═════ THE DATA ═════

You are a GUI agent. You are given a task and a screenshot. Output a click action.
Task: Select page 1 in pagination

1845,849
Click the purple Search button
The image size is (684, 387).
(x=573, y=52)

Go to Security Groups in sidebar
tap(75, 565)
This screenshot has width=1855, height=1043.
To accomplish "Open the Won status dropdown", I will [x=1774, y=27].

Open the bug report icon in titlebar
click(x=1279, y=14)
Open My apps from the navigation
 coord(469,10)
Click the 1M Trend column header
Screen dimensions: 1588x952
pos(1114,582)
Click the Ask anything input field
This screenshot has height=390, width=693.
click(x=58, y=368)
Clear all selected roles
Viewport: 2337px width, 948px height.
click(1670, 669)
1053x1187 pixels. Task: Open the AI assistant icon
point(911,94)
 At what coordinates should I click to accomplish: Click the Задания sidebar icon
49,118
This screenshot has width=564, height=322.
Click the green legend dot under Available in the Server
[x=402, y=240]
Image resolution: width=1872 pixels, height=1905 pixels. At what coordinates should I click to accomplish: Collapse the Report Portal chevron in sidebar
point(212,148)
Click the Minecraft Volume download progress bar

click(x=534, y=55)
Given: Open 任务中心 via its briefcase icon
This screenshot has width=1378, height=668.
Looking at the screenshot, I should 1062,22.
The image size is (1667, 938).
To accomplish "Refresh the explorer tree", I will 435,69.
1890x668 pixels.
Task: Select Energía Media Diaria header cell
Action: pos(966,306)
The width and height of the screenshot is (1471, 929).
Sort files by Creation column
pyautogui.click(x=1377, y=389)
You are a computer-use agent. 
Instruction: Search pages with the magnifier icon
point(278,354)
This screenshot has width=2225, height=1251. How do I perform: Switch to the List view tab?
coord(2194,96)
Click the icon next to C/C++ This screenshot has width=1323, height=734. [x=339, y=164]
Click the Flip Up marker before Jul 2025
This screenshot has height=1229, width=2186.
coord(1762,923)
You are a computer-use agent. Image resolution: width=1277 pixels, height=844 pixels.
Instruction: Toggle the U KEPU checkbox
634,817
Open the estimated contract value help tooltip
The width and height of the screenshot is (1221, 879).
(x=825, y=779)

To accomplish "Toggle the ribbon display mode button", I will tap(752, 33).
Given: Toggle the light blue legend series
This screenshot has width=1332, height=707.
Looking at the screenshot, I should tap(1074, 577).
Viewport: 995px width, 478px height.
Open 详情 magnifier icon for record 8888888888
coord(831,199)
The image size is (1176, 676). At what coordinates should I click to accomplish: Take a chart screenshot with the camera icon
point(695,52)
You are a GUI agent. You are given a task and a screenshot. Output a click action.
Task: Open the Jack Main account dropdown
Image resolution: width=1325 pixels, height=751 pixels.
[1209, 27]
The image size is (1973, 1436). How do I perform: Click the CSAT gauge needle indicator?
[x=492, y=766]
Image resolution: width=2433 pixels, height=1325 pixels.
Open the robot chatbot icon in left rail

═════

# [YOUR INSTRUCTIONS]
For this exercise, give every entry again exactly as it appears.

# [SOLVED EXERCISE]
You are a GUI agent. You are given a task and a screenshot. Output a click action.
Task: Select page 1 in pagination

1845,849
Click the purple Search button
The image size is (684, 387).
(x=573, y=52)

Go to Security Groups in sidebar
tap(75, 565)
This screenshot has width=1855, height=1043.
To accomplish "Open the Won status dropdown", I will [x=1774, y=27].

Open the bug report icon in titlebar
click(x=1279, y=14)
Open My apps from the navigation
 coord(469,10)
Click the 1M Trend column header
Screen dimensions: 1588x952
pos(1114,582)
Click the Ask anything input field
This screenshot has height=390, width=693.
click(x=58, y=368)
Clear all selected roles
Viewport: 2337px width, 948px height.
click(1670, 669)
1053x1187 pixels. Task: Open the AI assistant icon
point(911,94)
 At what coordinates should I click to accomplish: Click the Задания sidebar icon
49,118
This screenshot has width=564, height=322.
Click the green legend dot under Available in the Server
[x=402, y=240]
Image resolution: width=1872 pixels, height=1905 pixels. At what coordinates should I click to accomplish: Collapse the Report Portal chevron in sidebar
point(212,148)
Click the Minecraft Volume download progress bar

click(x=534, y=55)
Given: Open 任务中心 via its briefcase icon
This screenshot has width=1378, height=668.
Looking at the screenshot, I should 1062,22.
The image size is (1667, 938).
To accomplish "Refresh the explorer tree", I will 435,69.
1890x668 pixels.
Task: Select Energía Media Diaria header cell
Action: pos(966,306)
The width and height of the screenshot is (1471, 929).
Sort files by Creation column
pyautogui.click(x=1377, y=389)
You are a computer-use agent. 
Instruction: Search pages with the magnifier icon
point(278,354)
This screenshot has width=2225, height=1251. How do I perform: Switch to the List view tab?
coord(2194,96)
Click the icon next to C/C++ This screenshot has width=1323, height=734. [x=339, y=164]
Click the Flip Up marker before Jul 2025
This screenshot has height=1229, width=2186.
coord(1762,923)
You are a computer-use agent. Image resolution: width=1277 pixels, height=844 pixels.
Instruction: Toggle the U KEPU checkbox
634,817
Open the estimated contract value help tooltip
The width and height of the screenshot is (1221, 879).
(x=825, y=779)

To accomplish "Toggle the ribbon display mode button", I will tap(752, 33).
Given: Toggle the light blue legend series
This screenshot has width=1332, height=707.
Looking at the screenshot, I should tap(1074, 577).
Viewport: 995px width, 478px height.
Open 详情 magnifier icon for record 8888888888
coord(831,199)
The image size is (1176, 676). At what coordinates should I click to accomplish: Take a chart screenshot with the camera icon
point(695,52)
You are a GUI agent. You are given a task and a screenshot. Output a click action.
Task: Open the Jack Main account dropdown
Image resolution: width=1325 pixels, height=751 pixels.
[1209, 27]
The image size is (1973, 1436). How do I perform: Click the CSAT gauge needle indicator?
[x=492, y=766]
Image resolution: width=2433 pixels, height=1325 pixels.
Open the robot chatbot icon in left rail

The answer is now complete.